:: Document segment ::
This has its dangers, however, as when we impose our own symbolism on the natural world and it becomes nothing more than metaphor. Both Wilson and Hass emphasize a return to the spirit embodied by myrmecology -- reverse the notion of nature as merely symbolic and appreciate it for its own vastness and foreignness.
“Animals see infrared and ultraviolet,” explained Wilson. “They use frequencies we can’t hear...these creatures live in an entirely different universe.”
He asked: “What’s the real life of an ant?”
As last night’s conversation highlighted, in moments of environmental crisis, we must play to humans’ cognitive complexity and how much is still unknown about the natural world; we must rouse people’s emotions to encourage a more active role in environmental conservation.
While introducing the conversation, Poets House executive director Lee Briccetti noted when poetry was incorporated in several zoo exhibits throughout the U.S., conservation IQ was actually heightened, based on exit surveys.
:::
:: Data shown ::
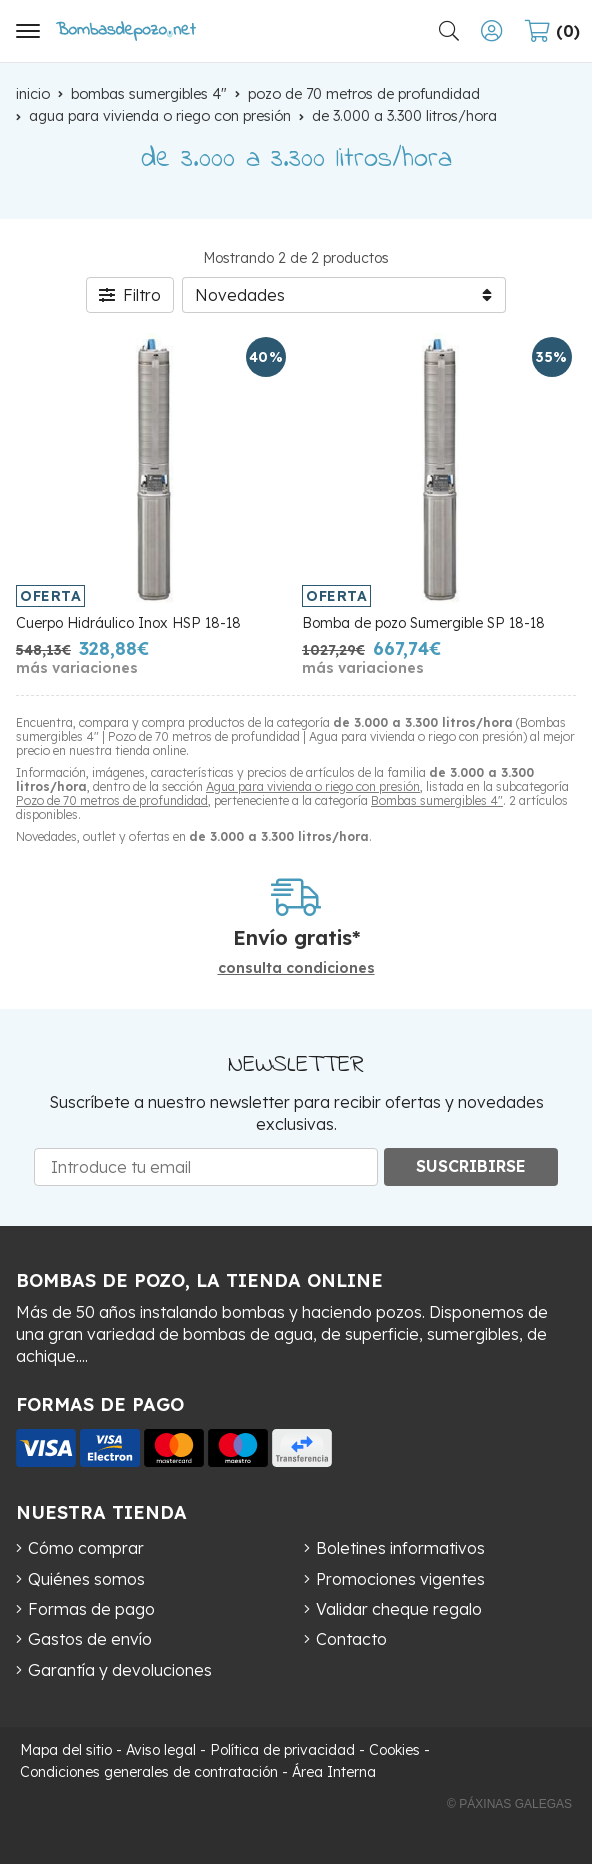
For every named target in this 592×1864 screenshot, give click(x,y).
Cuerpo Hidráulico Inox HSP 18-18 (128, 623)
:::
## Task to complete
Can you reproduce, word for word, the whole passage above on Wilson, Hass and the real life of an ant?

## Problem solution
This has its dangers, however, as when we impose our own symbolism on the natural world and it becomes nothing more than metaphor. Both Wilson and Hass emphasize a return to the spirit embodied by myrmecology -- reverse the notion of nature as merely symbolic and appreciate it for its own vastness and foreignness.
“Animals see infrared and ultraviolet,” explained Wilson. “They use frequencies we can’t hear...these creatures live in an entirely different universe.”
He asked: “What’s the real life of an ant?”
As last night’s conversation highlighted, in moments of environmental crisis, we must play to humans’ cognitive complexity and how much is still unknown about the natural world; we must rouse people’s emotions to encourage a more active role in environmental conservation.
While introducing the conversation, Poets House executive director Lee Briccetti noted when poetry was incorporated in several zoo exhibits throughout the U.S., conservation IQ was actually heightened, based on exit surveys.